Well I'm going to keep my eye out for that. I love it! Thanks for the info.


----------



## notmrjohn (Aug 20, 2012)

"That isn't me, I'm better looking" but not as good looking as the furniture.


----------



## MT Stringer (Oct 19, 2008)

@Rachel - there is a Woodcraft store not far from you (FM1960 @ I45 North in Spring). Very nice and helpful folks there. They can answer just about any questions you might have about woodworking...and sell you the tools to do the job! 

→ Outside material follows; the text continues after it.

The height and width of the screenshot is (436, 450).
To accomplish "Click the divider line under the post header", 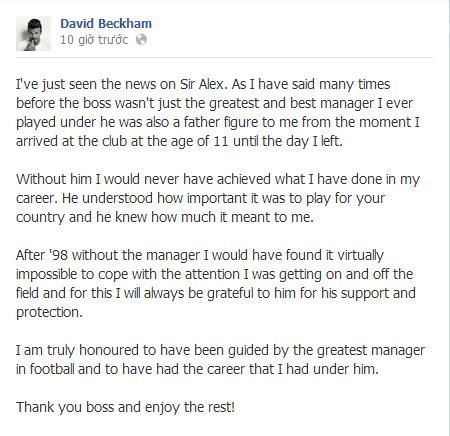I will tap(224, 58).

Me, I am in Channelview...'bout 40 miles or so from Tomball. I have been there a few times to eat chicken fried steak at the restaurant (forgot the name), see Avatar in 3D at the movie house and shoot high school volleyball action at Concordia Lutheran.


----------



## notmrjohn (Aug 20, 2012)

Now yall know that no place that calls itself a "restaurant" can cook a chicken fried steak. The good ones are at Truck Stop Cafes. Great ones are at Mel's Country Cafe and Goodson's Cafe in Tomball.


----------



## creeper (Mar 11, 2011)

What on earth is a chicken fried steak....

Is it poultry or beef ??


----------



## notmrjohn (Aug 20, 2012)

creeper said:


> What on earth is a chicken fried steak....
> 
> Is it poultry or beef ??


You poor, poor, benighted creature living such a deprived existence , denied of one of the necessities of life. A delicacy, yet found in the lowest one table, greasy spoon road houses. Ranking with the ambrosia of the gods, available to the lowliest of peons. Invented by German settlers on the early Texas frontier, fighting off Commanches while yearning for the wienerschnitzel of their home land. Deprived of veal by rustlers and Kiowa raiders running off with the yearlings, they turned to the longhorn, majestic, and tough, lord of the range, creating a dish a hausefrau cooked in a cast iron skillet over an open fire and eaten off of tin plates, while hunkered down on ones heels. A feast,that has since been prepared by haute cuisine chefs in the most modern of kitchens and served to royaly on White House china. One of the holy trinity of food, chicken fried steak, barbequed briskett, beans and cornbread, and chili.Its Texas, the trinity is bigger. ALL STAND! HATS OFF! Siddown, let's eat! Ask not what it is, but where to get one.
Tis neither fish nor fowl, but cometh from the bovine. the beast of the field, _*Bos primigenius*_ _*texensies*_.


----------



## MT Stringer (Oct 19, 2008)

notmrjohn said:


> Now yall know that no place that calls itself a "restaurant" can cook a chicken fried steak. The good ones are at Truck Stop Cafes. Great ones are at Mel's Country Cafe and Goodson's Cafe in Tomball.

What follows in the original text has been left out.